### TASK DETAILS
Reproduce verbatim the line containing "The image size is (1185, 921)." and every line that follows it through the end of the entries below, omitting all pictures.

____________

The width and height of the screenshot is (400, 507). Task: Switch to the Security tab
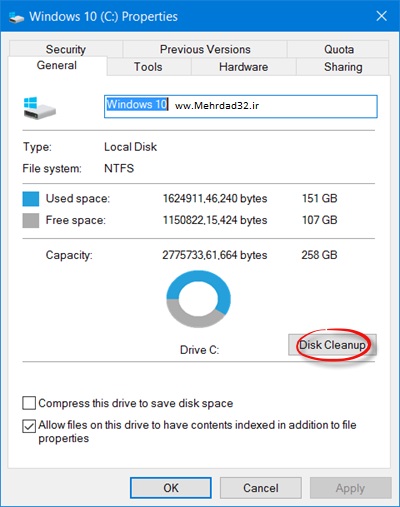(66, 49)

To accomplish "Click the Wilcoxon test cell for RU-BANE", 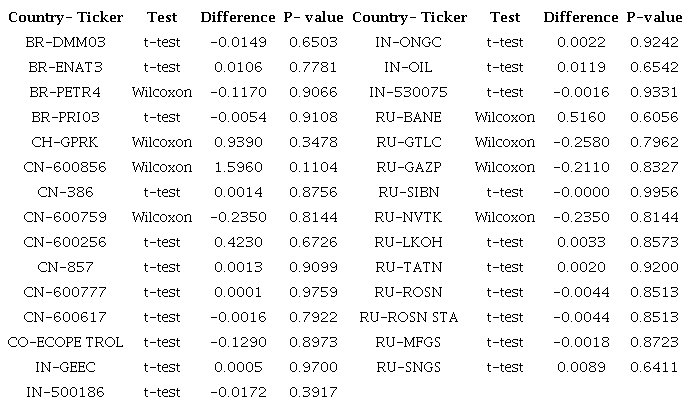I will (x=505, y=117).
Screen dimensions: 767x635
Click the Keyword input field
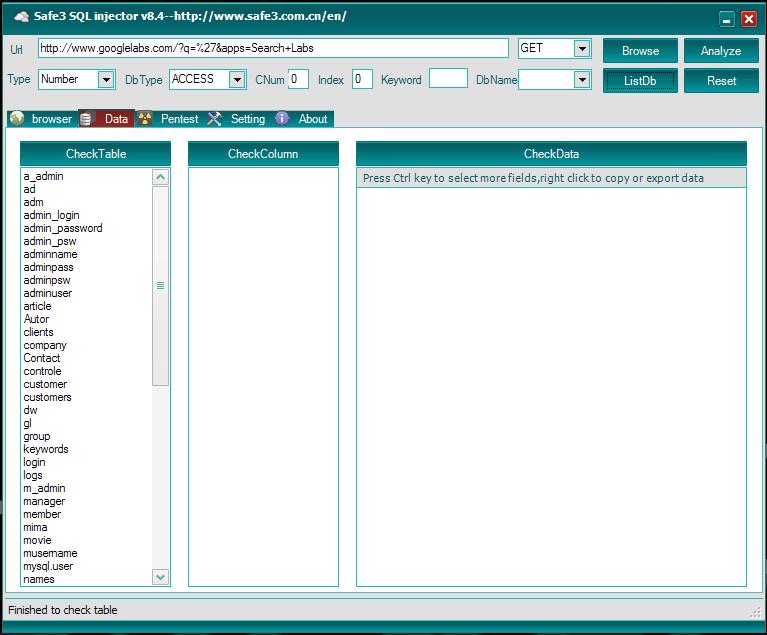pyautogui.click(x=448, y=78)
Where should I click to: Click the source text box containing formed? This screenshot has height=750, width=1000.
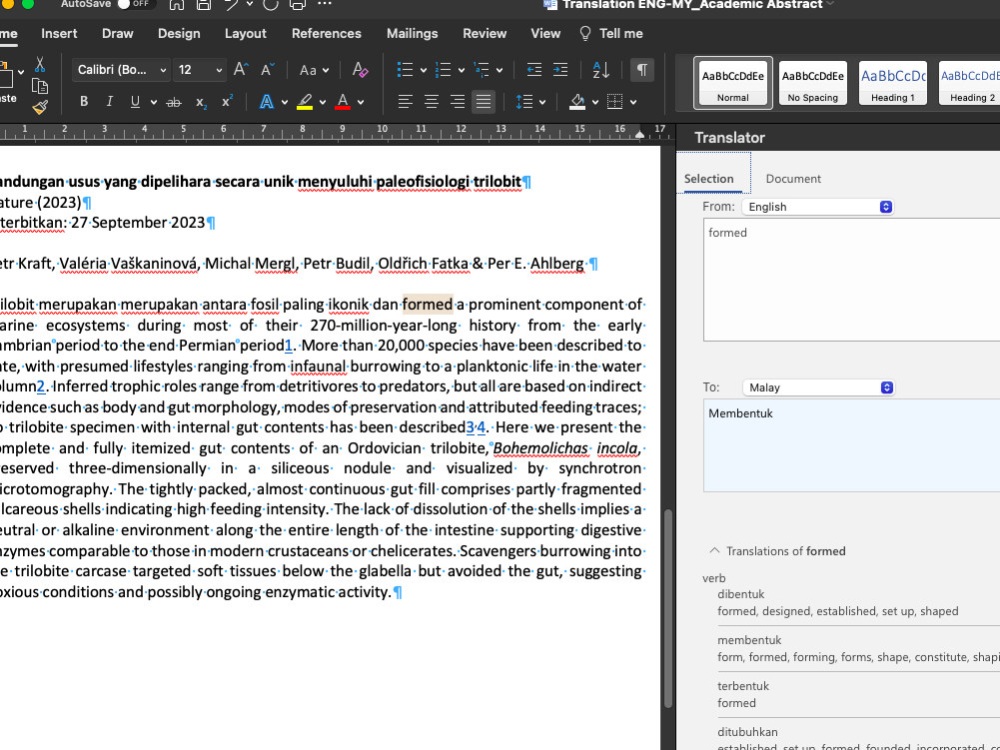click(x=850, y=280)
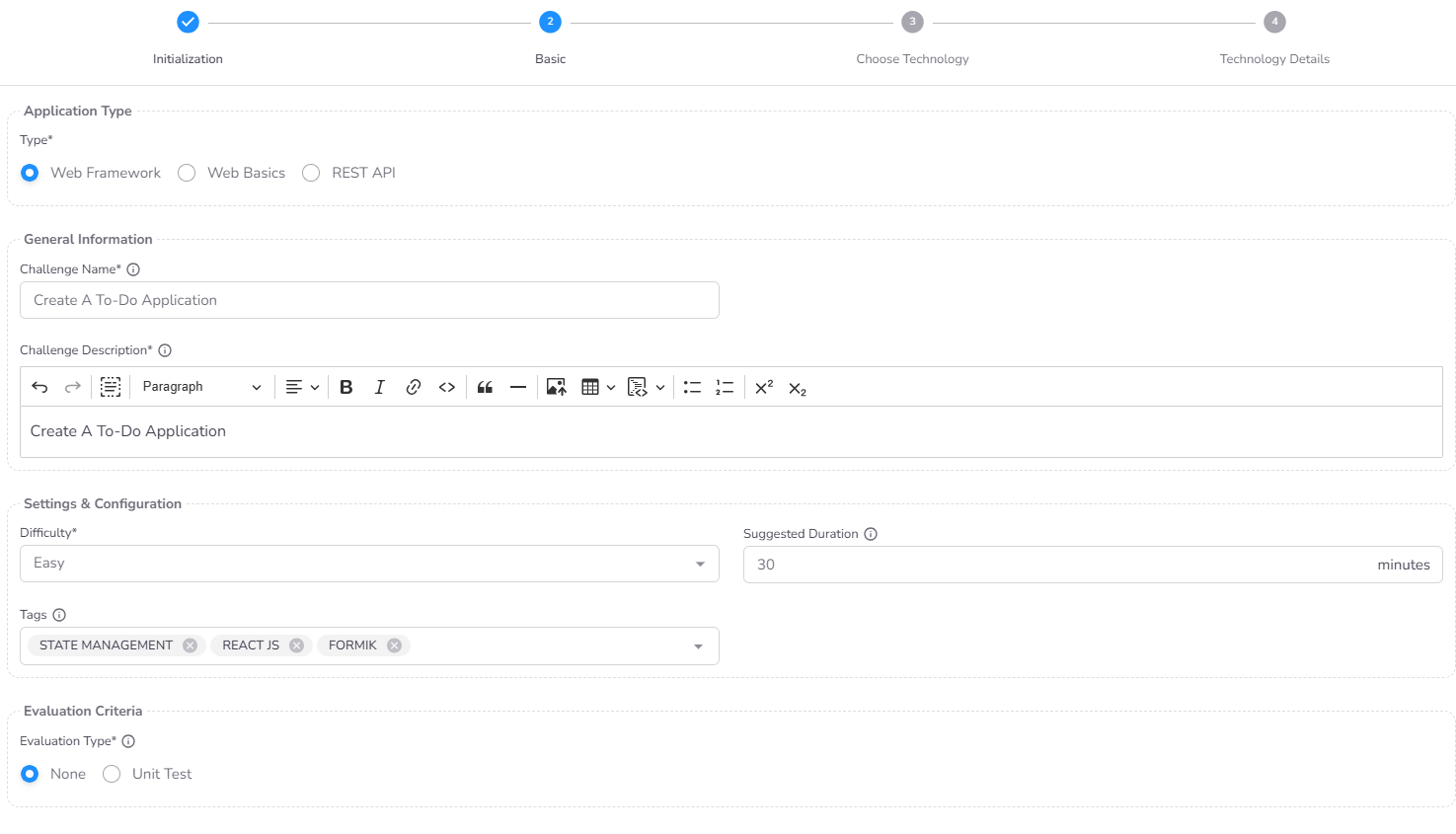Add a block quote to the description
Screen dimensions: 1456x834
coord(485,387)
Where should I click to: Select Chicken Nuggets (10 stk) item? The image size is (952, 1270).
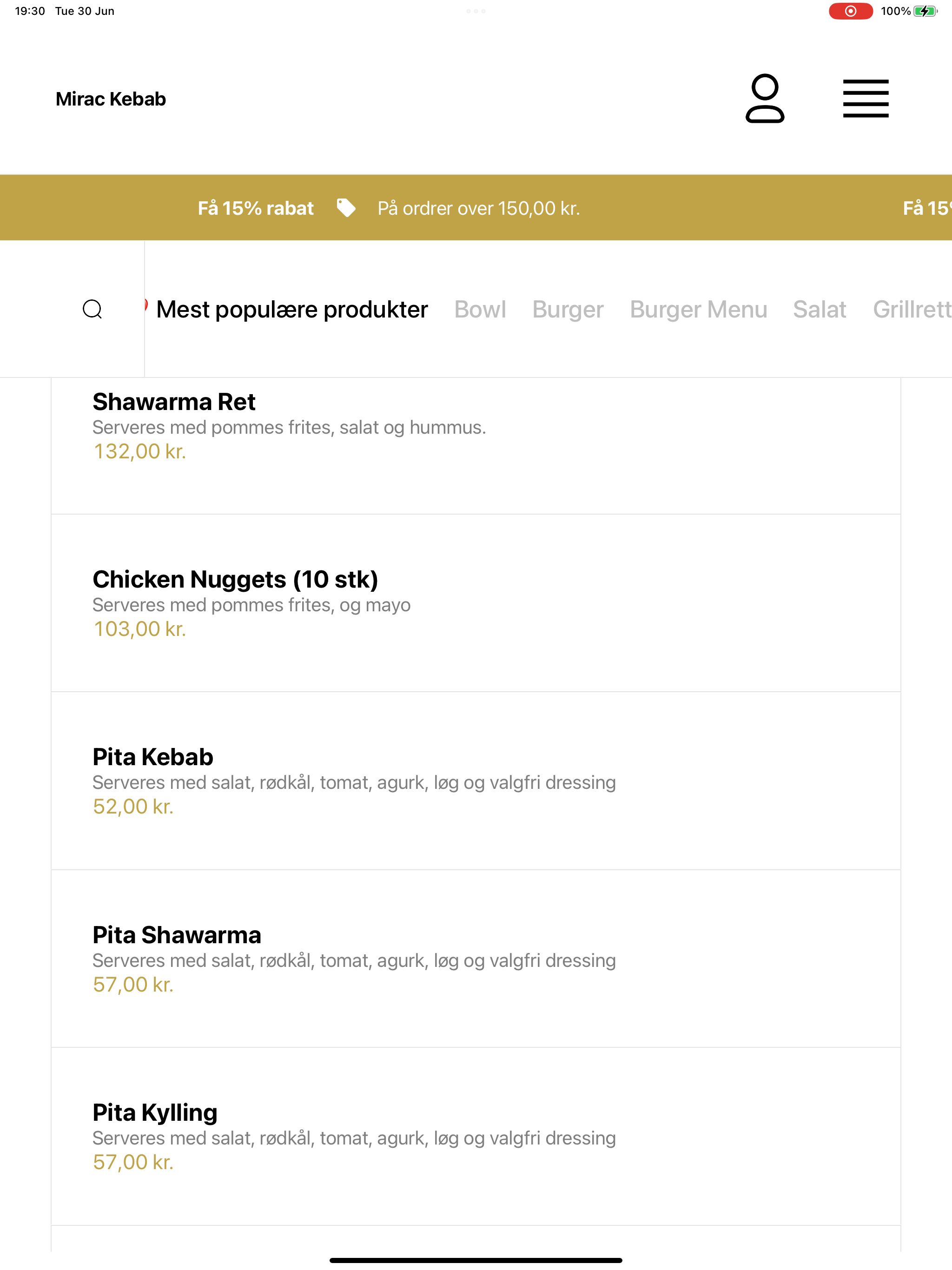click(476, 603)
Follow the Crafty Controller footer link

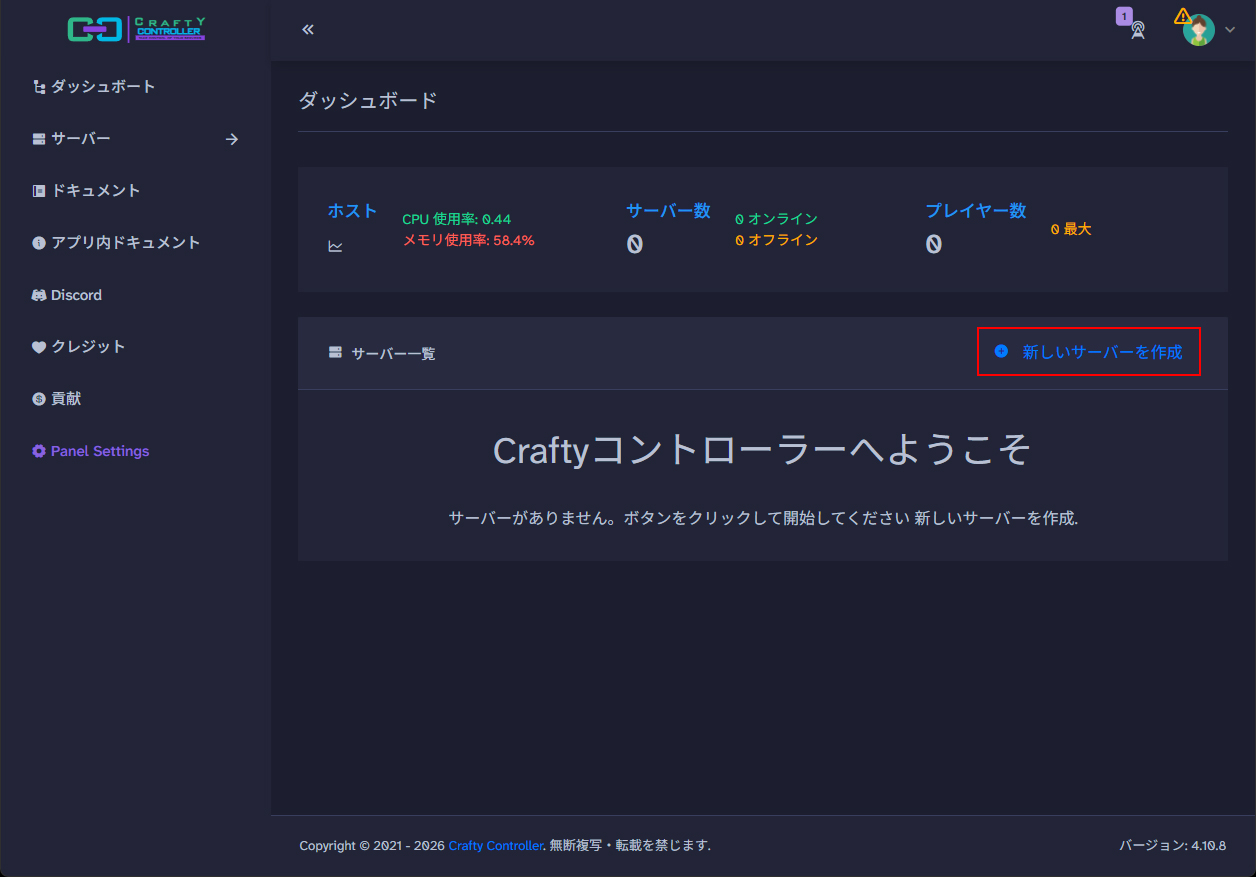click(x=495, y=846)
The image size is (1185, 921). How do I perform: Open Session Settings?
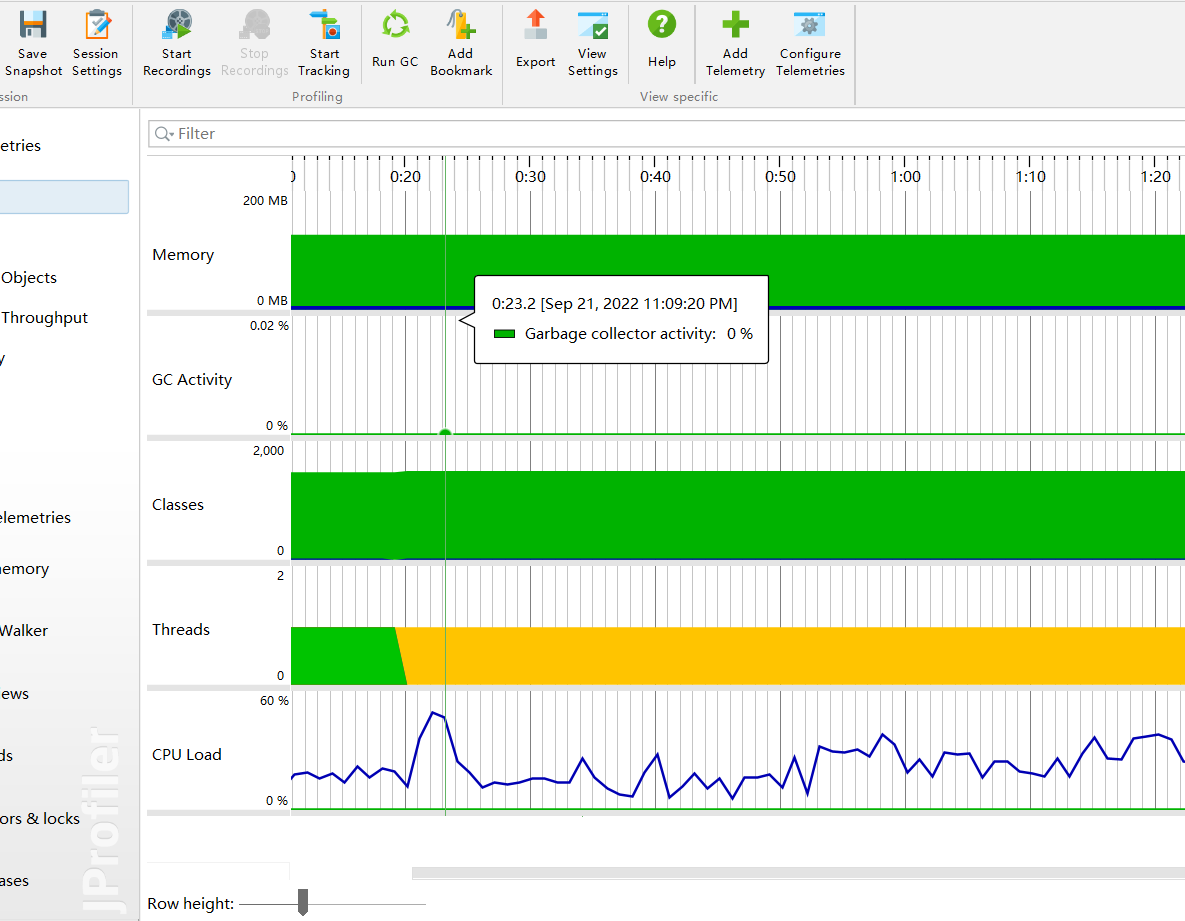point(96,26)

____________

### WRITTEN SOLUTION
The image size is (1185, 921). How do I perform: Open Session Settings?
point(96,26)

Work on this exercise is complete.